Chairman Connolly, Ranking Member Hice Request that Biden Prioritize MSPB Nominations

Apr 6, 2021
Press Release

Washington, D.C. (Apr. 6, 2021)—Rep. Gerald E. Connolly, Chairman of the Subcommittee on Government Operations, and Rep. Jody B. Hice, Ranking Member of the Subcommittee on Government Operations, sent a letter to President Joseph R. Biden requesting that he prioritize nominations to the Merit Systems Protection Board (MSPB).


“We write to urge you to nominate qualified board members to the Merit Systems Protection Board (MSPB), which is currently without any board members,” Connolly and Hice wrote.  “Without a quorum, the MSPB is unable to act on claims of whistleblower retaliation and is at risk of essentially having to cease its operations.”


Since January 7, 2017, the Board has lacked a quorum to perform its responsibilities and since March 1, 2019, the Board has been without a single board member. 
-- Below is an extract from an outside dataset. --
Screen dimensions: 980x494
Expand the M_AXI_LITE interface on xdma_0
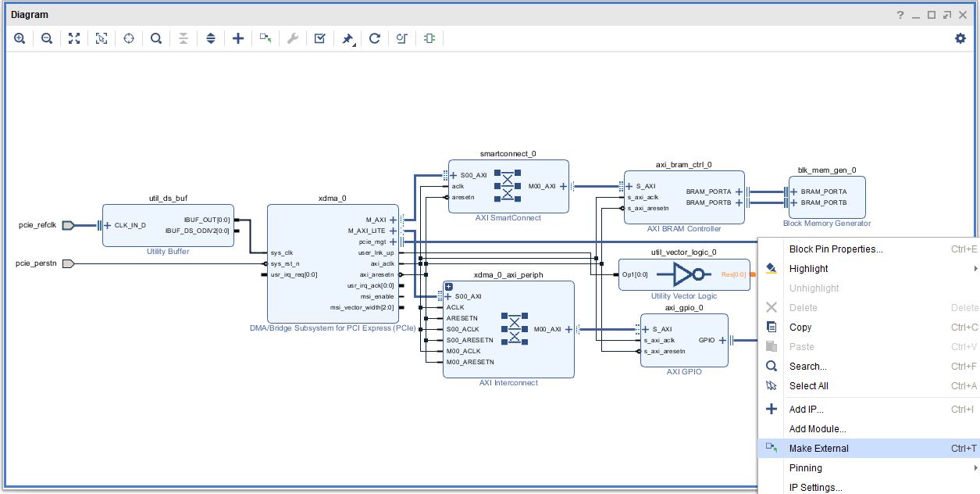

Because of these vacancies, the MSPB is unable to issue decisions on petitions for review from federal employees who allege that their agencies have unlawfully acted against them.  These vacancies have led to a backlog of more than 3,000 petitions from federal employees requesting review of their allegations.  


While the Board has been unable to adjudicate petitions for review, the MSPB’s roughly 60 administrative judges (AJs) have been able to continue their work issuing initial decisions on federal employee appeals to the MSPB.  But now, three cases pending in the federal court system — Coppola v. Department of Veterans Affairs, McIntosh v. Department of Defense, and Henderson v. Department of Health and Human Services— threaten to cease AJ operations entirely.
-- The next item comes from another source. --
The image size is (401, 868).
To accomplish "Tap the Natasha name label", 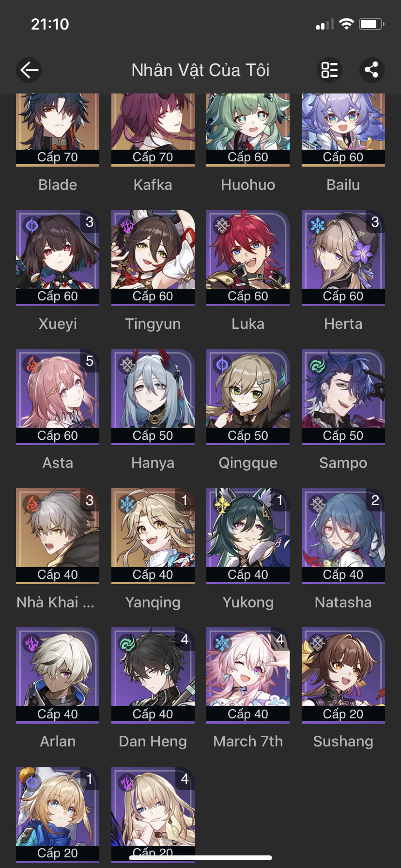I will coord(343,602).
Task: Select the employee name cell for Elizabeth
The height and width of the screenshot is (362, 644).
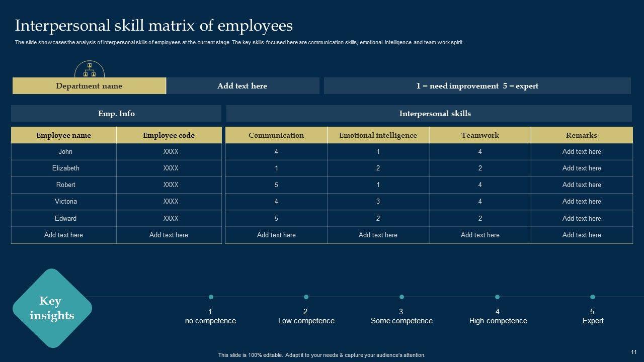Action: point(65,168)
In the wake of the Supreme Court’s decision in Lucia v. Securities and Exchange Commission, the courts in these three cases may determine that AJs at the MSPB are not appropriately vested with the authorities needed to perform their duties. In the event of such rulings, the MSPB would need to take action to vest the AJs with the required authority, which requires the Board to assemble a quorum – something it cannot now do.
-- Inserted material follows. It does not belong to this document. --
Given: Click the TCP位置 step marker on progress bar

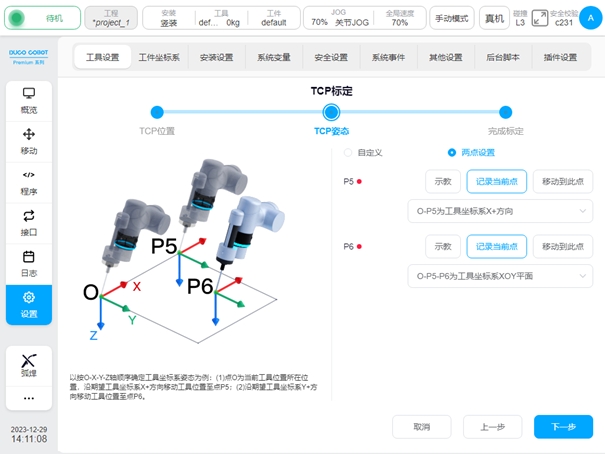Looking at the screenshot, I should 157,113.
“In short, if the MSPB lacks a quorum when the courts render their decisions in the cases listed above, the MSPB is at risk of having to essentially cease its operations,” Connolly and Hice concluded.  “To prevent this outcome, as Chairman and Ranking Member of the Subcommittee with jurisdiction over the MSPB, we respectfully request that you prioritize the nominations of new Board members.  Once your nominations are made, we trust that the Senate will work quickly to confirm the qualified candidates to the MSPB and restore the Board to full operations.”